C’est une étude inédite que publie ce mardi 16 septembre Cyrille Guillot-Tantay, chirurgien urologue à l’hôpital Foch de Suresnes (Hauts-de-Seine) et dont « Le Parisien » s’est procuré les conclusions en avance. Ce spécialiste s’est penché sur les complications liées à la pose de bandelettes urétrales chez les femmes pour prévenir l’incontinence. Et les chiffres qui découlent de ses analyses sont alarmants.

On sait désormais que, cinq ans après la pose, 4,13 % de l’ensemble des 44 360 femmes qui ont été opérées en France entre 2011 et 2018 avec un dispositif de type TVT (Tension Free Vaginal Tape) ont dû subir une intervention pour retrait ou section de la bandelette, contre 3,25 % des 170 781 patientes à qui on avait placé un dispositif de type TOT (Trans Obturator Tape).
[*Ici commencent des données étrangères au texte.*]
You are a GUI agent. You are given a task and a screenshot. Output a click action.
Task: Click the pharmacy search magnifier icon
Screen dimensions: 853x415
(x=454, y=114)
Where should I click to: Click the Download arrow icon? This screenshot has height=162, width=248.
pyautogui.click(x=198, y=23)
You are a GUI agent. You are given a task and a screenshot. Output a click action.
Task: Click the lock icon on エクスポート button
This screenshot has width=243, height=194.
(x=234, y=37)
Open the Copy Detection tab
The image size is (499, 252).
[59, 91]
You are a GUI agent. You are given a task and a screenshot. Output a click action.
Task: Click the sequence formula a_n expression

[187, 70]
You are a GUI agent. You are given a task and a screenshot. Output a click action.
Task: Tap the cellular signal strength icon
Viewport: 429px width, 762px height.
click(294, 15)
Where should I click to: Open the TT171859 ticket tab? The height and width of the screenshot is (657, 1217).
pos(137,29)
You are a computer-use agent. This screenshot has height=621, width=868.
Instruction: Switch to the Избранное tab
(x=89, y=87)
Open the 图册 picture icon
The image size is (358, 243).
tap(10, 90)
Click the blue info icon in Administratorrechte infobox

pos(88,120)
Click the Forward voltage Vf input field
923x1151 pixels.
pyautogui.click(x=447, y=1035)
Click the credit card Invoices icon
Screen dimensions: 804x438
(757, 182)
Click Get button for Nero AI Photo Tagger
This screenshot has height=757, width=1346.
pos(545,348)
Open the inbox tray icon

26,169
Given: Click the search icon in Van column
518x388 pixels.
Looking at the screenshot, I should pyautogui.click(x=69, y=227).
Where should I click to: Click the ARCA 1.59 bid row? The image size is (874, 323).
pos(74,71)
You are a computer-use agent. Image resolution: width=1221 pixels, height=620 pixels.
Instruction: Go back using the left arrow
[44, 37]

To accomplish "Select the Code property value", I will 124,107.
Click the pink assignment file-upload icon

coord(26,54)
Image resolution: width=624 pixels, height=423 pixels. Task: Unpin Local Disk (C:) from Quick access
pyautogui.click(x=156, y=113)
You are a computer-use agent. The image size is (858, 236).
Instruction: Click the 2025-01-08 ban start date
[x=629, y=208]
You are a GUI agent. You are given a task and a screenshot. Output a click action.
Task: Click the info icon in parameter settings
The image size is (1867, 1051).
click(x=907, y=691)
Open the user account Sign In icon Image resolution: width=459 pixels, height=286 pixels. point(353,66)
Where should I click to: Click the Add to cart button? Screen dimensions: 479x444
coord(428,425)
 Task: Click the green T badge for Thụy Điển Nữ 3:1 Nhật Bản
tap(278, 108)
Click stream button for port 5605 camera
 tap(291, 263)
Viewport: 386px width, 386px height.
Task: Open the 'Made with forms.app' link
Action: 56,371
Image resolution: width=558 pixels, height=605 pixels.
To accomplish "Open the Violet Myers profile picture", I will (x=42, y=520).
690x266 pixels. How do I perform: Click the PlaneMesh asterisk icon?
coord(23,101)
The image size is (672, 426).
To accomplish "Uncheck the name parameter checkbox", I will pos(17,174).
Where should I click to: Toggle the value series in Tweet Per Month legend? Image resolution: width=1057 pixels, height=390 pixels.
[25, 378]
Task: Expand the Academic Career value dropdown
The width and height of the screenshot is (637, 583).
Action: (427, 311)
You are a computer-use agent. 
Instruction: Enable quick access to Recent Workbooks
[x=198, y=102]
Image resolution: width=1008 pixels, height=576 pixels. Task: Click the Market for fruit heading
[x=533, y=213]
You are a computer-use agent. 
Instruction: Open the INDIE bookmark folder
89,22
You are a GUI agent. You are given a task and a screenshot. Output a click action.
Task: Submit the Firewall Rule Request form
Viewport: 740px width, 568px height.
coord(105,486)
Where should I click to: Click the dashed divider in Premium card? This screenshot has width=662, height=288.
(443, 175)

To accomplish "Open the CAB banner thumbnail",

Des risques à ne pas négliger

Derrière ces chiffres, il y a une réalité : des infections urinaires répétées, des risques de fistule, des douleurs dans le bassin ou l’abdomen, et la nécessité de réhospitaliser d’urgence. À l’origine de la majorité de ces complications, Cyrille Guillot-Tantay constate une érosion ou une mauvaise pose de la bandelette de polypropylène placée sous l’urètre, le conduit qui part de la vessie.